About
Problem Statement
Bycatch is the greatest human threat to small cetaceans. Animals get caught in many of the most common fishing gears, including nets, longlines, trawls, pots and traps. Through our approach and toolkit, we intend to "get to the bottom of bycatch" in SE Asia and beyond.
- Flexible, transferable, open-source tools to support spatial planning and decision-making
- Turn information into action by characterizing bycatch risk based on animal distribution, abundance and population structure, fisheries effort and interaction rates.
- Tips for using existing data effectively and responsibly and improve their quality over time.
Our Partners
Our multinational team of scientists, analysts and community-relations specialists are working with in-country partners and stakeholders to co-produce a toolkit that identifies management strategies to mitigate risk of bycatch.
We thank the following organizations for supporting this research:
Our Goals
Using a science-policy approach, our toolkit is designed for practitioners to create a localized bycatch risk assessment (ByRA).
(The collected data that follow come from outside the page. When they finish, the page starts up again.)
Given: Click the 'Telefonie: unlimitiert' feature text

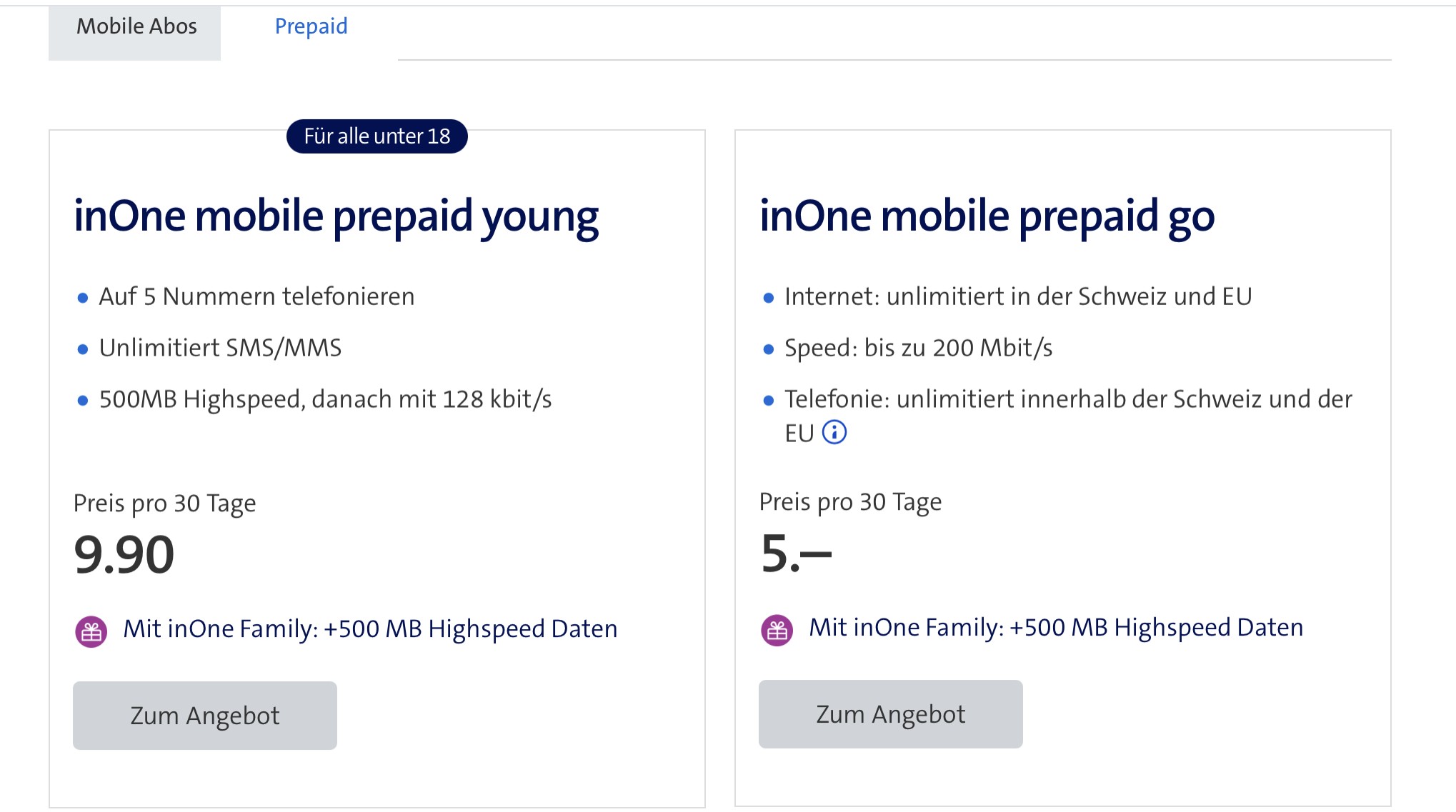Looking at the screenshot, I should click(1067, 399).
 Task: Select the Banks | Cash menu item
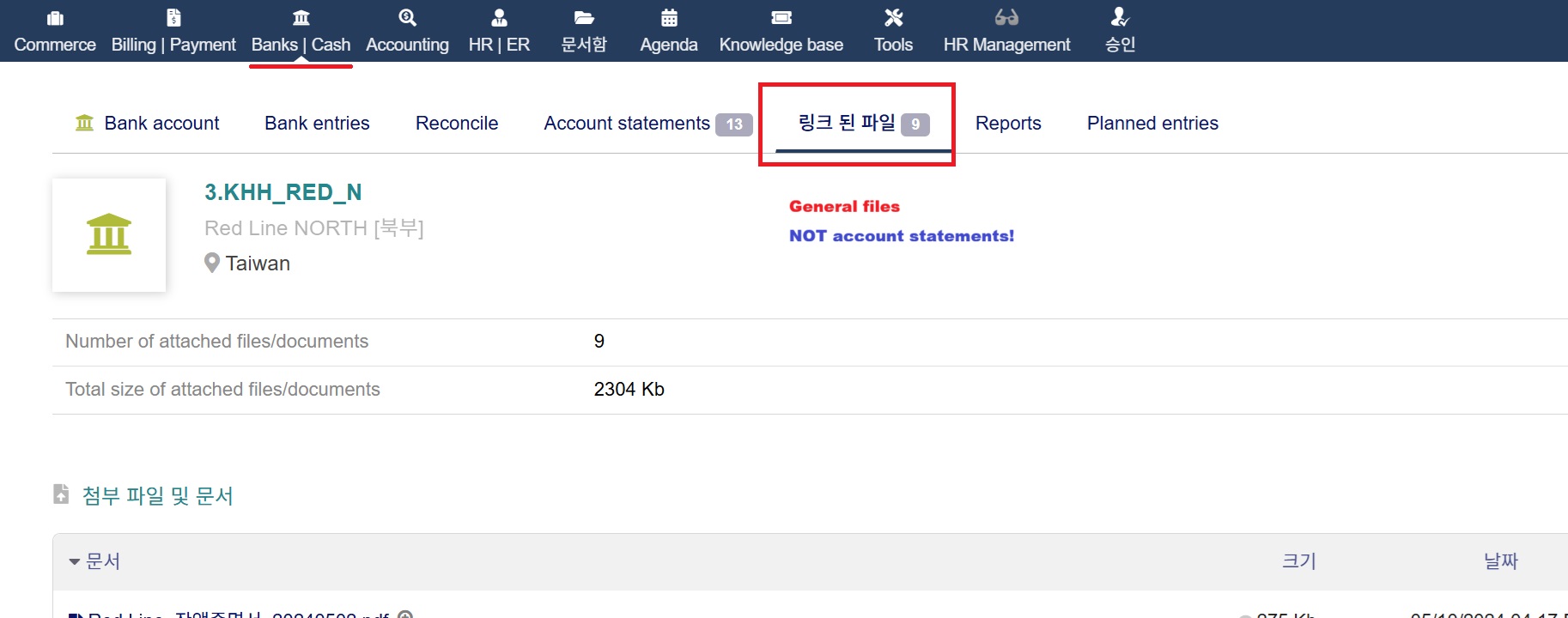(x=301, y=45)

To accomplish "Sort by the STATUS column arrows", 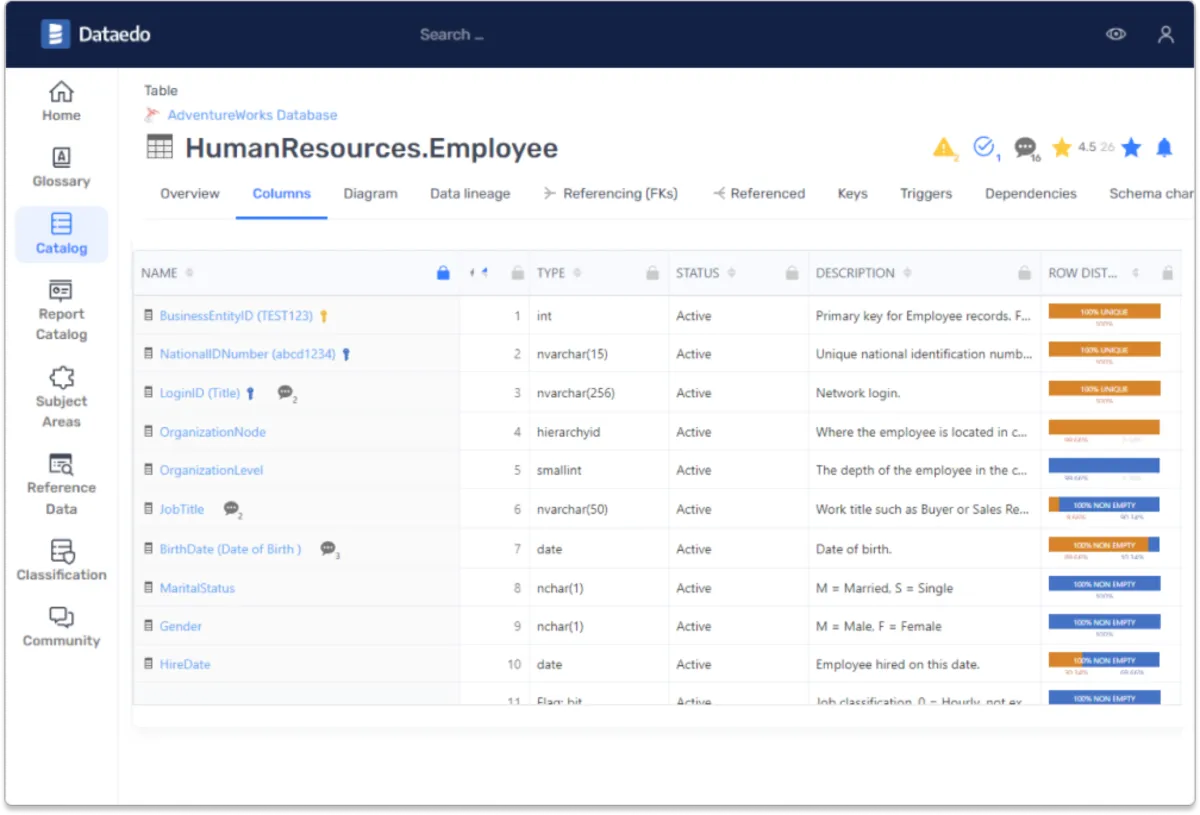I will click(731, 273).
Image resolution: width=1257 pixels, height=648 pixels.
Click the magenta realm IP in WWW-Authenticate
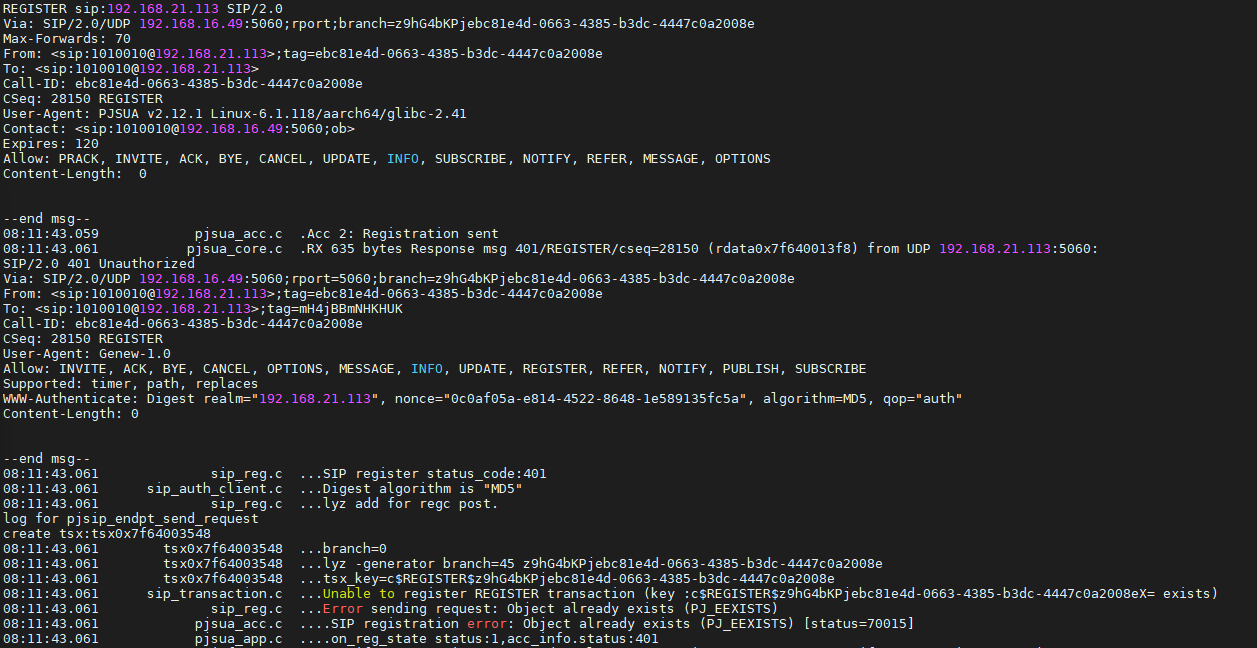click(314, 399)
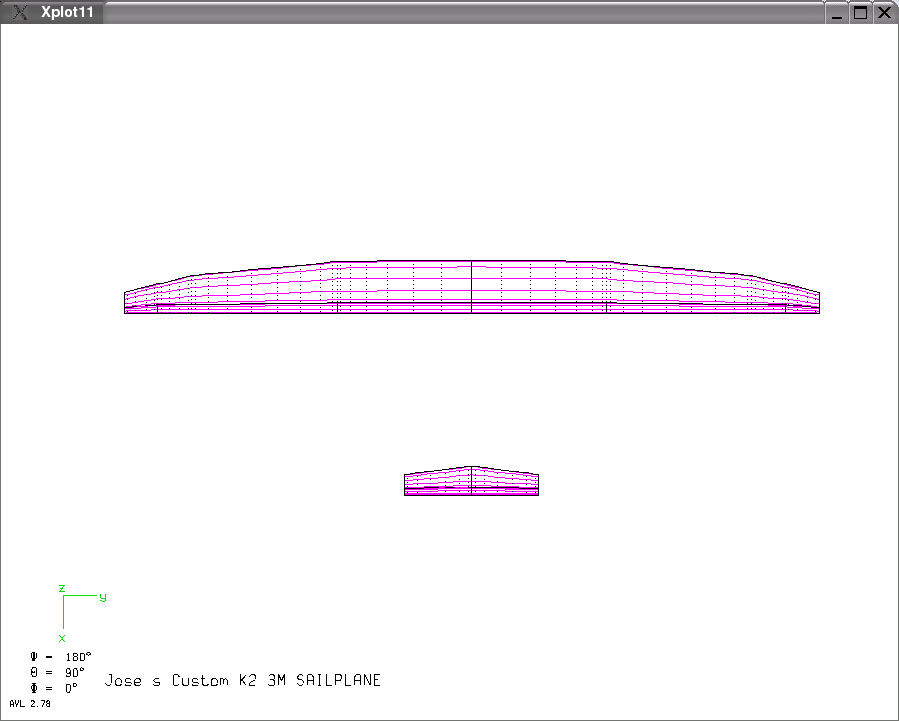
Task: Click the AVL 2.78 version label
Action: pos(30,704)
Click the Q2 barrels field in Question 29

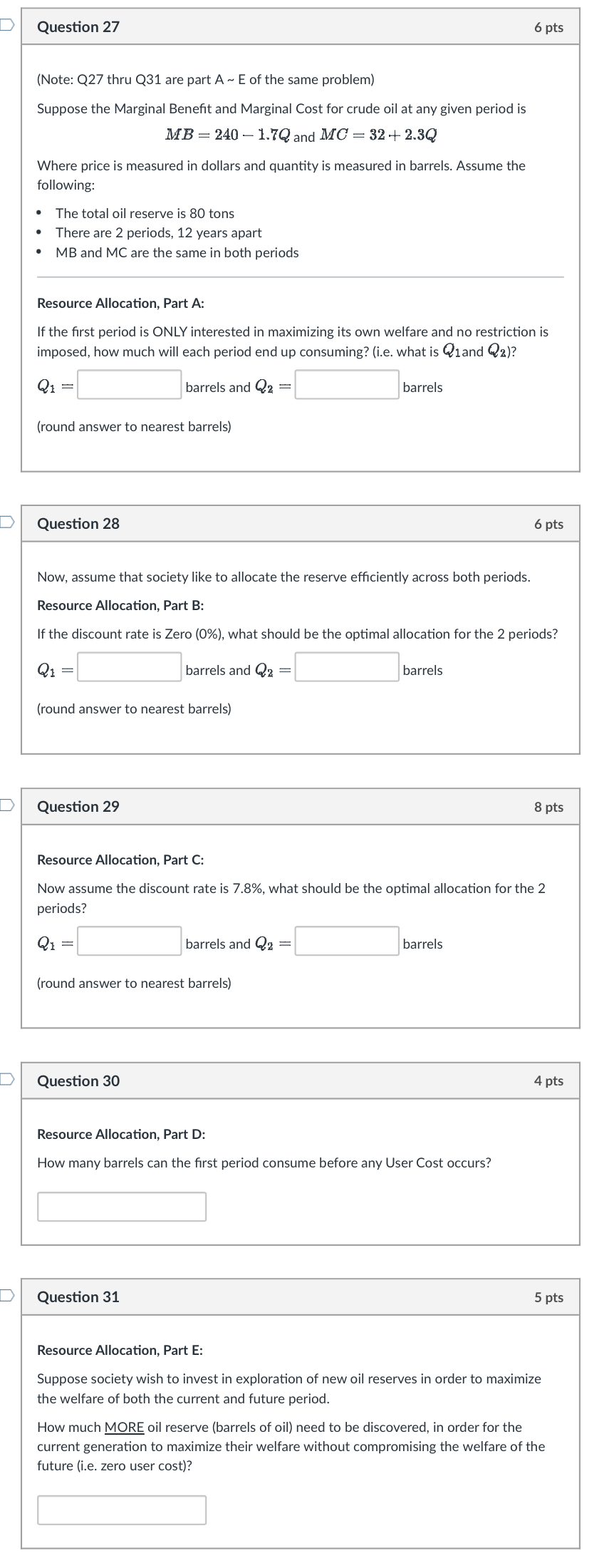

Our research objectives include...
- Identify and quantify factors that contribute to fisheries bycatch in specific locations with varying amounts of existing data.
- Create a spatially and temporally explicit database of the distribution of marine mammals, fisheries effort and interaction rates, and other human factors.
- Integrate socio-ecological data into a transferable, open-source tool that supports spatial planning and decision-making to reduce bycatch.